With the new year (you remember that we’re in 2016, right?) comes the traditional March of the New Year Trends. Specifically, resolutions, people flocking to the gym, the launch of new diets, and the Prediction Articles.
The prediction articles tell us All We Need To Know for the coming year. It really doesn’t matter if they are correct or not; no one ever goes back at the end of the year to check. There are no grades for prognostication accuracy. Whether you get your prediction article published next year has nothing to do with how well you predicted prior years and everything to do with how many people read your article last year. Also most writers couch their insight with words like “probably” and “in the next few years” and other wishy washy phrases that inevitably translate to “maybe.”
For years (and years and years) most of these articles have focused on technology. Yes, there are also articles about fashion, paint colors, and makeup, but those are actually reasonably easy to predict since everyone in those industries has already agreed about the style trends.
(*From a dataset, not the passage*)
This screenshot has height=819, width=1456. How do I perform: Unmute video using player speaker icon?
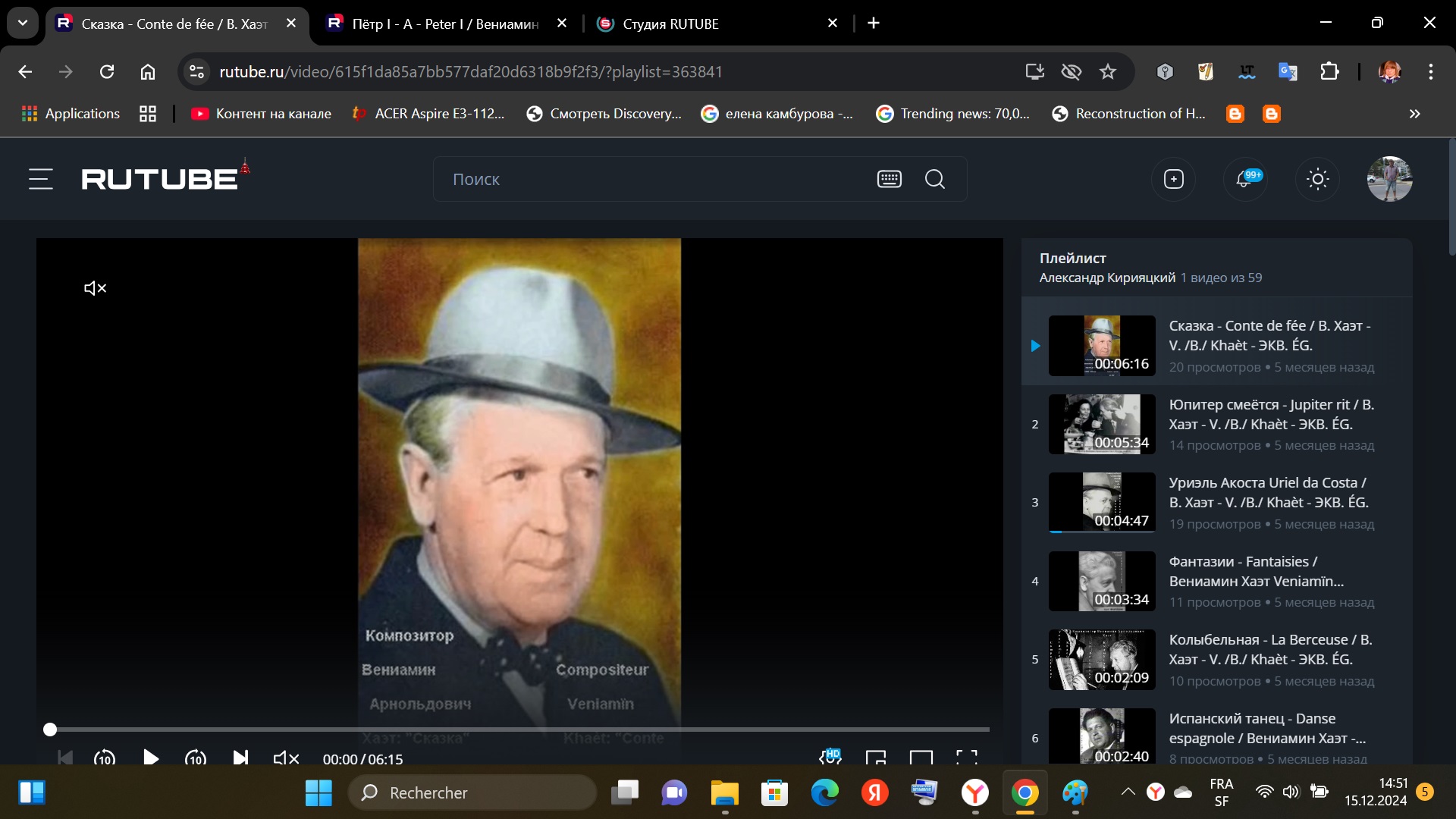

The tech world is a little different. In the tech world, no one agrees on what’s going to happen, only that a LOT is going to happen and that it will be ABSOLUTE.
Apparently, in 2016, all TV remotes will become obsolete, passwords will be replaced with biometric keys, and paper will disappear.
Before you rush out to sell your stock in TV remote companies, let me assure you that not ALL TV remotes will disappear, plenty of passwords will remain, and there is no way we will get rid of paper. You heard it here first.
Do I believe that remotes will be replaced with smart phone wizardry? Eventually, sure. Do I believe that sooner or later biometrics will replace the 8-letter-and-at-least-one-character password? Absolutely. Do I think paper is going away? Um, no.
First of all, pundits have been predicting the demise of paper since I was a little girl, and as far as I can see we use more paper today than we did back then. (Maybe it’s just my perspective.) Digital is good (you’re reading this digitally, which proves that digital is good) but I’ve never had a paper file crash and need the support team’s assistance.
There is something wonderful about the tactile experience of paper. You don’t have to turn off your paper when an airplane is taking off. You don’t lose paper reception when you’re going through a tunnel. You don’t have to pay for more data when you use an extra sheet of paper. And paper interfaces don’t change (do you have any idea how many outdated cords and plugs and whatnot we have?).
I can’t wait to see what wonderful things the tech world will bring us in the next few years. But it won’t be the end of paper.